The Union for the Republic (; , UPR) was a political party in Mauritania. The party was formed in 2009 by Mohamed Ould Abdel Aziz after he resigned from the military, to run for President of Mauritania. Aziz resigned as chairman of the party on 2 August 2009 after winning the presidential election, as the President of Mauritania cannot be a member of any party. The party also won 13 of the 17 seats up for re-election to the Mauritanian Senate in 2009, giving the UPR control of a total of 38 of the 53 Senate seats.

As a result of the 2018 parliamentary election, UPR became the largest political party in Mauritania. Four major political parties merged into the Union for the Republic after the election. On October 18, 2018, a month after the previous legislative election, the Unionist Party for the Construction of Mauritania voted to merge itself into the UPR. On the 21st, Choura for Development adopted the same decision, while centrist El Wiam, which used to be on the moderate opposition, did the same on the 29th. The last party to merge into the UPR was the National Pact for Democracy and Development, which was the previous ruling party from 2007 until 2008's coup. PNDD-ADIL merged into the UPR on December 27, 2019.

▶ _INFORMATION PROVIDED_
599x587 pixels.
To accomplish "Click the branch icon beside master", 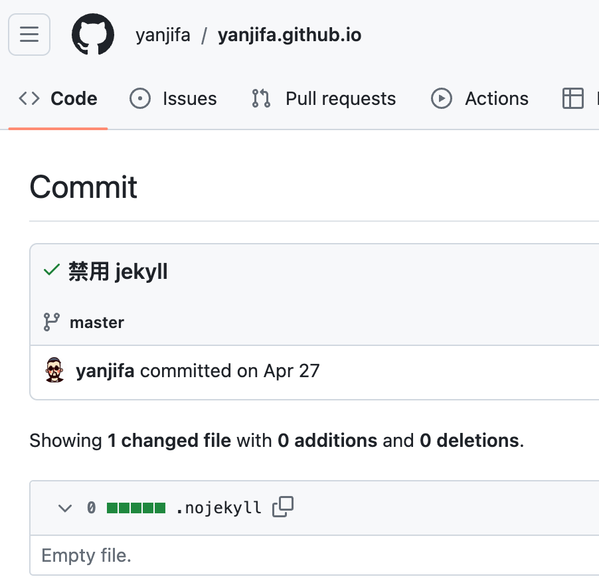I will (51, 323).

▶ _STATED EXERCISE_
Set down verbatim the stretch of the Union for the Republic text above that runs from "As a result" up to and including "December 27, 2019.".

▶ _TASK RESULT_
As a result of the 2018 parliamentary election, UPR became the largest political party in Mauritania. Four major political parties merged into the Union for the Republic after the election. On October 18, 2018, a month after the previous legislative election, the Unionist Party for the Construction of Mauritania voted to merge itself into the UPR. On the 21st, Choura for Development adopted the same decision, while centrist El Wiam, which used to be on the moderate opposition, did the same on the 29th. The last party to merge into the UPR was the National Pact for Democracy and Development, which was the previous ruling party from 2007 until 2008's coup. PNDD-ADIL merged into the UPR on December 27, 2019.